Intronaut are an American progressive metal band who’ve been putting out albums for about 14 years. They are known for a sound that incorporates, among other things, stoner metal, jazz and math rock. They might be one of the last bands you’d think of to cover a band as rootsy as CCR.
For Creedence Clearwater Revival fans, the opening to “Run Through the Jungle” is one of the most iconic in their catalogue. Feedback and distorted guitar slowly give way to John Forgerty’s country picking and wailing blues harp. Most of CCR’s hits fully embrace their rootsy sound, immediately telling the listener you’re listening to the blues or country or rock and roll. But “Run Through the Jungle” is the rare CCR song to start and end as if it was psychedelic song. And, of course, like most of CCR’s classic songs, “Run Through the Jungle” swings. The surging rhythm, Fogerty’s lead guitar, his forceful delivery and that harmonica all give the song of momentum it shouldn’t have for how simple it is.
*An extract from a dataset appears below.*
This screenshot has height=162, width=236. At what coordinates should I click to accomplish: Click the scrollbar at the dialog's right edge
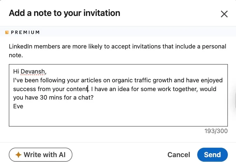(x=235, y=100)
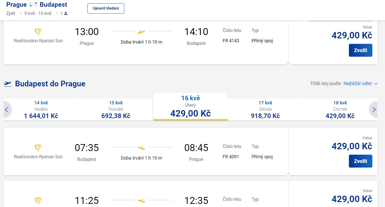The image size is (385, 207).
Task: Click 429,00 Kč price on 11:25 flight
Action: [x=352, y=199]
Bone on Intronaut’s cover, gone is that guitar sound. An acoustic opens this version of “Run Through the Jungle”, followed by a string-skipping lead guitar part that removes any sense of swing from the original. The group vocals sound like the early Doobie Brothers, without any of the soul.
The song just gets mathier and mathier through the first verse, with nearly every instrumental part deconstructed. Only one a brief guitar fill and the vocals let you know what song you’re listening to. After an extended drum fill, a groove gives the final verse and chorus a more hard rock feel that resembles something a little closer to conventional rock and roll, if not the original song.
It’s CCR as math rock. If I hadn’t heard it myself, I wouldn’t have believed it was possible.